Mike dismissed this as personal, nostalgic nonsense. To him the jersey was a fresh design, something ultimately more wearable and useable in everyday life. It was more appropriate for most fans, who wear t-shirts under their replica jerseys now anyway. And, as I explained how the league had recently moved their logo from the left shoulder to the back of the neck, Mike saw the sleeved kits as a natural expansion of space for sponsorship.

It's important to know that sleeved jerseys have been a part of basketball's history since at least 1901, when Spaulding's catalogue promoted several kinds of bottoms and both quarter sleeve and sleeveless jersey options. But by the 1920s sleeveless uniforms were commonplace. In football, baseball or soccer, sleeves made sense as players had to manage flexibility with the changing seasons. But in basketball, going sleeveless was more natural for players playing an indoor sport where their attire didn't have to strike a balance with the elements. In short, a move adding sleeves would be against tradition, counterintuitive to performance, but not entirely out of place.

There's no sense in denying that sleeved basketball jerseys are good for the NBA. Despite pushback from fans around the country, Mike was correct in saying sleeved jerseys offer a fashion opportunity for a wider range of customers and increased real estate for future sponsored logos. Groans about commercialization aside, as Adam Silver looks at the NFL he knows the association has far from saturated its potential market space. As the bottom line edges higher and higher and the players union stuffs their pockets with increased basketball related income from jerseys, there will eventually be less and less resistance from players. In the business of sport, business often comes first.

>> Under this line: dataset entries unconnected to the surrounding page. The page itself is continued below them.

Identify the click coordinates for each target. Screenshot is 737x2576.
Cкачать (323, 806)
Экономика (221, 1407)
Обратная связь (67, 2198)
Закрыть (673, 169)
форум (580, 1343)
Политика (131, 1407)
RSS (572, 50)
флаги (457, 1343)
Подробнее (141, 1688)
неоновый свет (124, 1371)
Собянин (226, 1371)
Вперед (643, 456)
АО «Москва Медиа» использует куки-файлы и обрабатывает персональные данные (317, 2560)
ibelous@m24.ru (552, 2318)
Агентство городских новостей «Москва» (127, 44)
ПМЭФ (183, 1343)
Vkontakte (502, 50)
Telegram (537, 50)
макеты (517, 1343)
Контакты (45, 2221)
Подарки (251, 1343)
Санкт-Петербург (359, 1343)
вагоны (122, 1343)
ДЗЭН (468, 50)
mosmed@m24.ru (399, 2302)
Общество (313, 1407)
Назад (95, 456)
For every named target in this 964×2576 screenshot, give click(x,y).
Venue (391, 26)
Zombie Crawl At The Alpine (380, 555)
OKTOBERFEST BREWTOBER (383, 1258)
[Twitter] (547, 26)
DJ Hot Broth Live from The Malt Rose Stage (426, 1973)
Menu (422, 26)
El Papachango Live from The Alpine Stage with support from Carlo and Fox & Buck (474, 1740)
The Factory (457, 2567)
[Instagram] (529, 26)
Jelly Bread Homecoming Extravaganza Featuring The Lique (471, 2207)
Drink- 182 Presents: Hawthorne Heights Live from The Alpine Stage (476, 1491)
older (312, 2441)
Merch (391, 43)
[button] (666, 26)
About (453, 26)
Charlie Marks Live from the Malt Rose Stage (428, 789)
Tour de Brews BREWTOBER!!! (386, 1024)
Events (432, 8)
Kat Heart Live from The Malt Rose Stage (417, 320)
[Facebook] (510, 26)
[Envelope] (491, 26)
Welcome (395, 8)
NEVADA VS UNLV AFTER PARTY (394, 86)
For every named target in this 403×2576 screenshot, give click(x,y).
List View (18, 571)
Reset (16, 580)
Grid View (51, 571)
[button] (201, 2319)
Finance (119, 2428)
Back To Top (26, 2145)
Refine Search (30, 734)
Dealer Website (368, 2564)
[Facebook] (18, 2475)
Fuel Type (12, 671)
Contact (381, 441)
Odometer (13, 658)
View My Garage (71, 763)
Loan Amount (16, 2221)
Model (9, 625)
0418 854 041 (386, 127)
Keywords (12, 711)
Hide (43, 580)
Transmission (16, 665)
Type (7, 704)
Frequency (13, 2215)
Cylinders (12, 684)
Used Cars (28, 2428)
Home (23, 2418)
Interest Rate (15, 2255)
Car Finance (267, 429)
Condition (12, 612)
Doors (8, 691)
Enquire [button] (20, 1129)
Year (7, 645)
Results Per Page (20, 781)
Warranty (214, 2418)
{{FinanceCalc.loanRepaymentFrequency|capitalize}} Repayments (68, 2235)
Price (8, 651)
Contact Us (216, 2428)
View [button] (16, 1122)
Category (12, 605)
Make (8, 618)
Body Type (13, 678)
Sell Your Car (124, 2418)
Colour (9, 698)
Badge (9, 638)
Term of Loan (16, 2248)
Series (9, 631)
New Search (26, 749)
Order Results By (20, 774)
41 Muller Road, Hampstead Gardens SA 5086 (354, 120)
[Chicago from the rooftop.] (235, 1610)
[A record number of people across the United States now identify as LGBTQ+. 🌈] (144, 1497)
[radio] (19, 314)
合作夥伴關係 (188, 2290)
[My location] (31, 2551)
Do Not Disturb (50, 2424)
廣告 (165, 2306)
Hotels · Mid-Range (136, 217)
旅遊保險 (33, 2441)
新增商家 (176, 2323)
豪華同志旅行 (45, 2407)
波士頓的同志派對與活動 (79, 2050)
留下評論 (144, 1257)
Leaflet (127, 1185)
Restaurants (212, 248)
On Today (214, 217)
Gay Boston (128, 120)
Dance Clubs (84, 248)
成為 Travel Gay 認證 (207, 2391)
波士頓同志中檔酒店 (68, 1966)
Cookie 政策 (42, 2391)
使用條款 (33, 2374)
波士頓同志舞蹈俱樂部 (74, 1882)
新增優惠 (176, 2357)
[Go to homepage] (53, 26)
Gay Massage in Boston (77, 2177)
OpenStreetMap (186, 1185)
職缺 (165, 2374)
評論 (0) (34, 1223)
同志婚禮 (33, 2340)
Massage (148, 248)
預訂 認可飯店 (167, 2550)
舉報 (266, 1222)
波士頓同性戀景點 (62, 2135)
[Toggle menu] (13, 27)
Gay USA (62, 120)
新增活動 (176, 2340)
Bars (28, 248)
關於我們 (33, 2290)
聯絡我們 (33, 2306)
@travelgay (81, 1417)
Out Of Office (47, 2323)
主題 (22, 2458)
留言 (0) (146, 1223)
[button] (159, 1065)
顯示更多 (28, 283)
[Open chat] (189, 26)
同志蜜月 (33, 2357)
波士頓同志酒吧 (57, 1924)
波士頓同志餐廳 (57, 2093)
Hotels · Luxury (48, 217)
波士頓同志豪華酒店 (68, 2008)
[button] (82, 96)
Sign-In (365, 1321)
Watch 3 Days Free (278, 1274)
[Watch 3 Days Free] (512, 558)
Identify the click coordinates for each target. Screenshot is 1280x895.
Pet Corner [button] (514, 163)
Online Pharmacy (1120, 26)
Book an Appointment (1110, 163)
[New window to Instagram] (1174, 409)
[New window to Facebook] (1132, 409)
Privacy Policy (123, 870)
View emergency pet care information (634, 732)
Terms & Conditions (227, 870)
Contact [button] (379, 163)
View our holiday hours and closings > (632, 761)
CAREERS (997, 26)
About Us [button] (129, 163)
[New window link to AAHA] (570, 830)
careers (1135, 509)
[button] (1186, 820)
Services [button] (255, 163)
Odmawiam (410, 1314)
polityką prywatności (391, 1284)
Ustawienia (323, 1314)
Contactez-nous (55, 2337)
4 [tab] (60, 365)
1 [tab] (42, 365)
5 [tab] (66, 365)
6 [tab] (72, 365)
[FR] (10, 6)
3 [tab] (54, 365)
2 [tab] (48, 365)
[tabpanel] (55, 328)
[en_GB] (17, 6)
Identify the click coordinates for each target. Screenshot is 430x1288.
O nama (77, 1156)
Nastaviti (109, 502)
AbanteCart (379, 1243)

The NFL will expand to 18 games. The MLB won't shorten their season. The NBA will continue to add sleeves and eventually, sponsorship to their jerseys. When fans are explicit with their support, whether through ticket sales or jersey sales, leagues will supply their demand. Mike showed me that there are enough fans who enjoy the aesthetic of sleeved jerseys, and that support or repulsion is a fundamentally subjective choice.

What is not subjective is the amount of money new jersey sales and sponsorship space will render to the NBA. That is a fundamentally objective fact that looms over our quibbling between colors, graphics and sleeves. Considering those factors, it appears that I'm the one that's wrong, not Mike.

Even I think they are truly, terribly ugly.